____ THE INPUT

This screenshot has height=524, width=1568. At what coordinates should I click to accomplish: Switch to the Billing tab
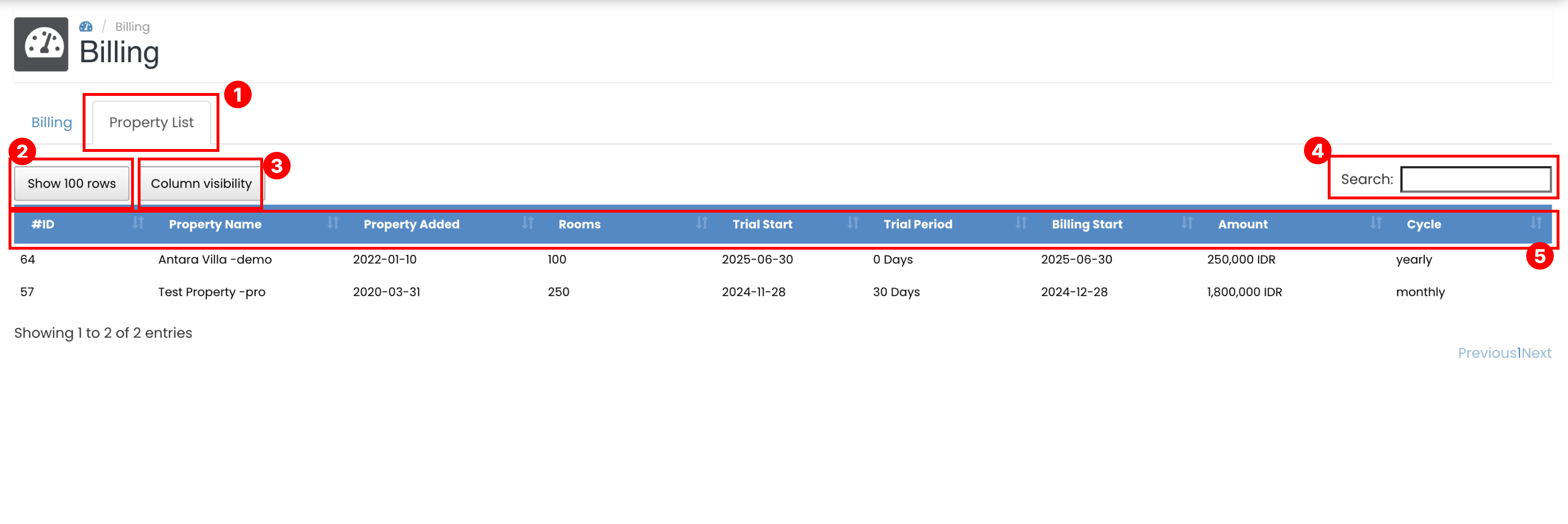click(x=52, y=122)
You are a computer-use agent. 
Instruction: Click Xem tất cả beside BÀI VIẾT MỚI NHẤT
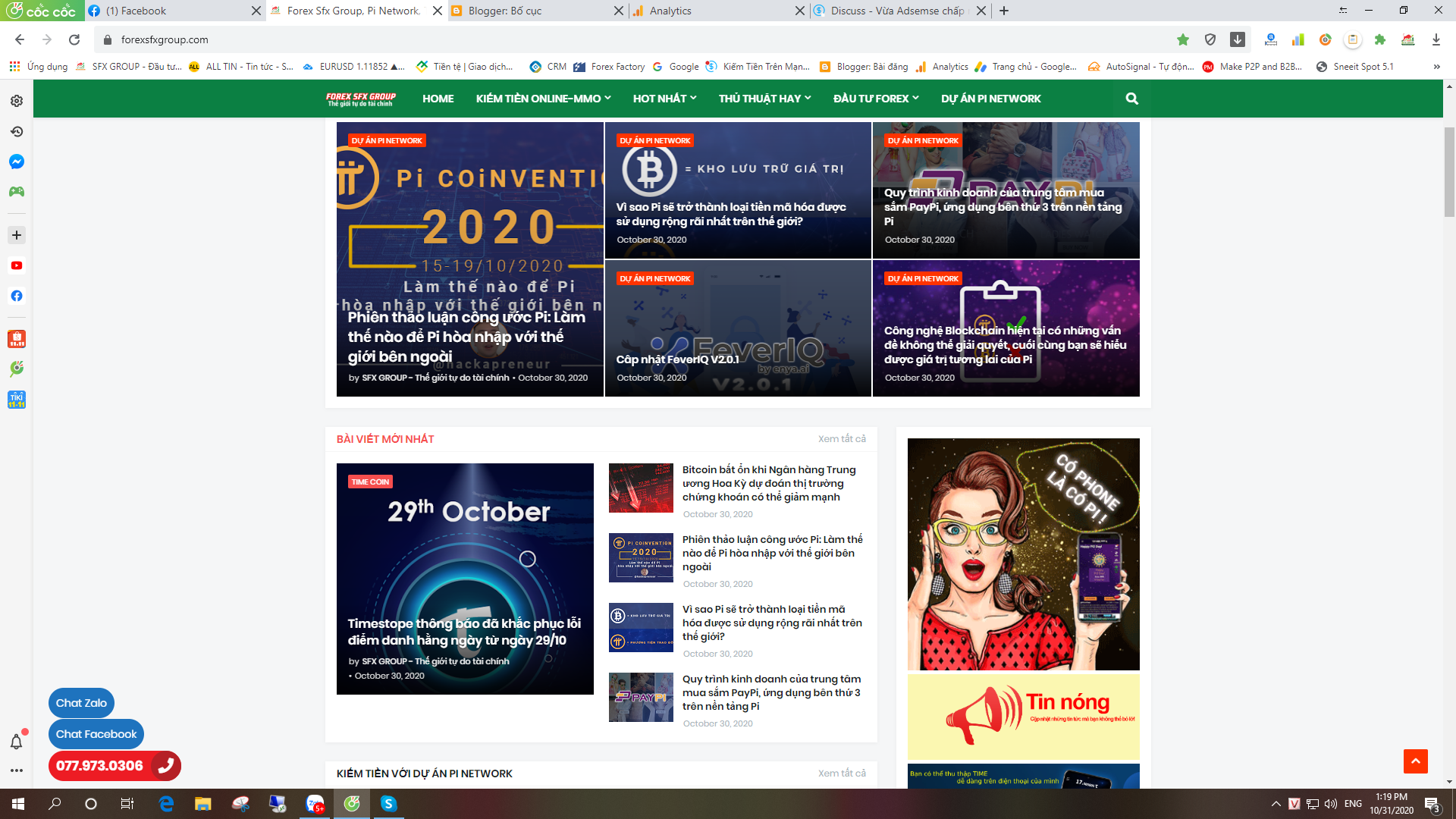[842, 439]
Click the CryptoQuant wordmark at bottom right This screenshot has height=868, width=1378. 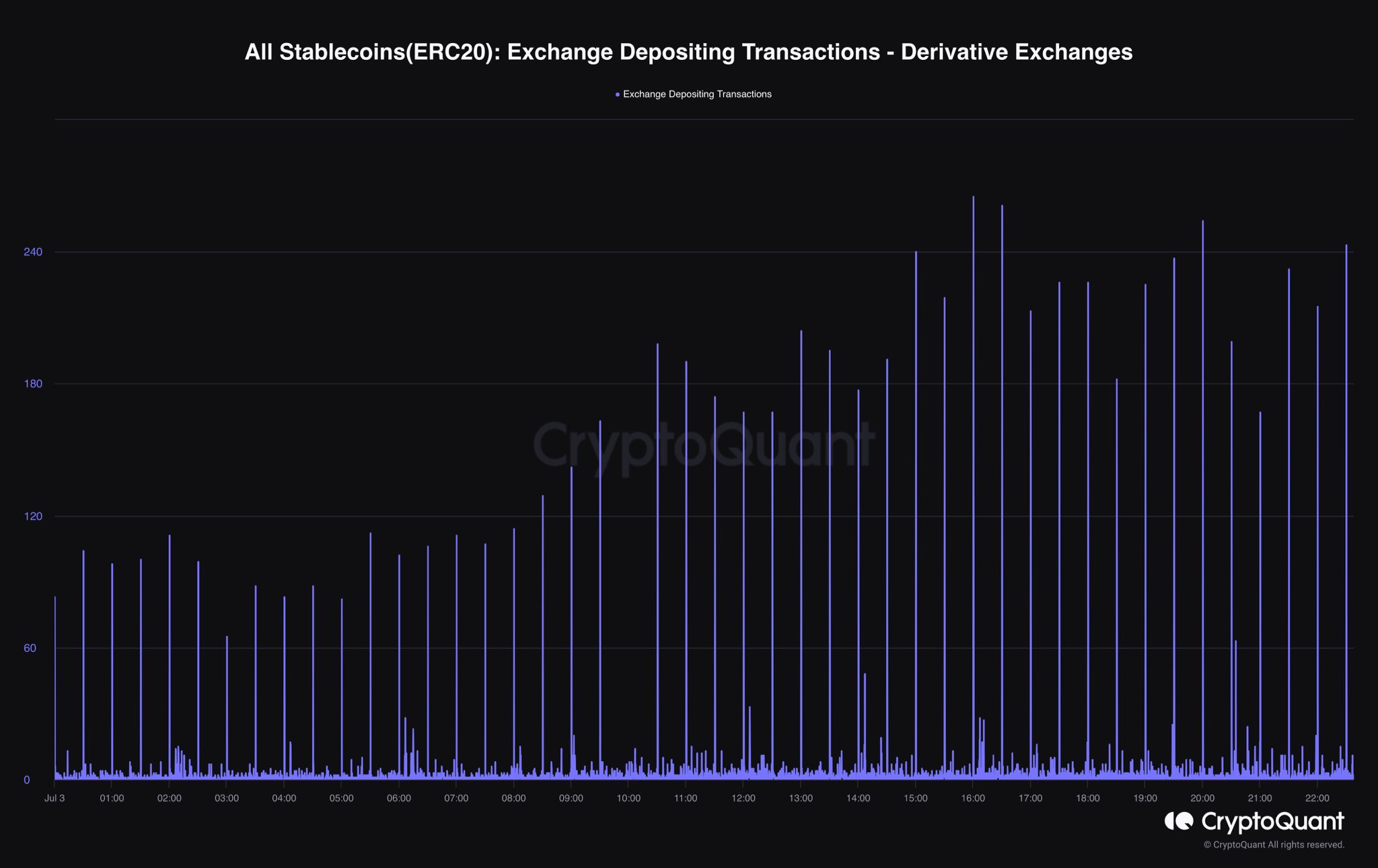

________

■ WORK TASK ■
Find the line that contains "Instruction: Click Xem", then write out that line and each one after it, exactly and with nothing else, through the end of the entries above, without the pictures.

■ THE COMPLETED TASK ■
Instruction: Click Xem tất cả beside BÀI VIẾT MỚI NHẤT
[842, 439]
Click the CryptoQuant wordmark at bottom right This screenshot has height=868, width=1378. 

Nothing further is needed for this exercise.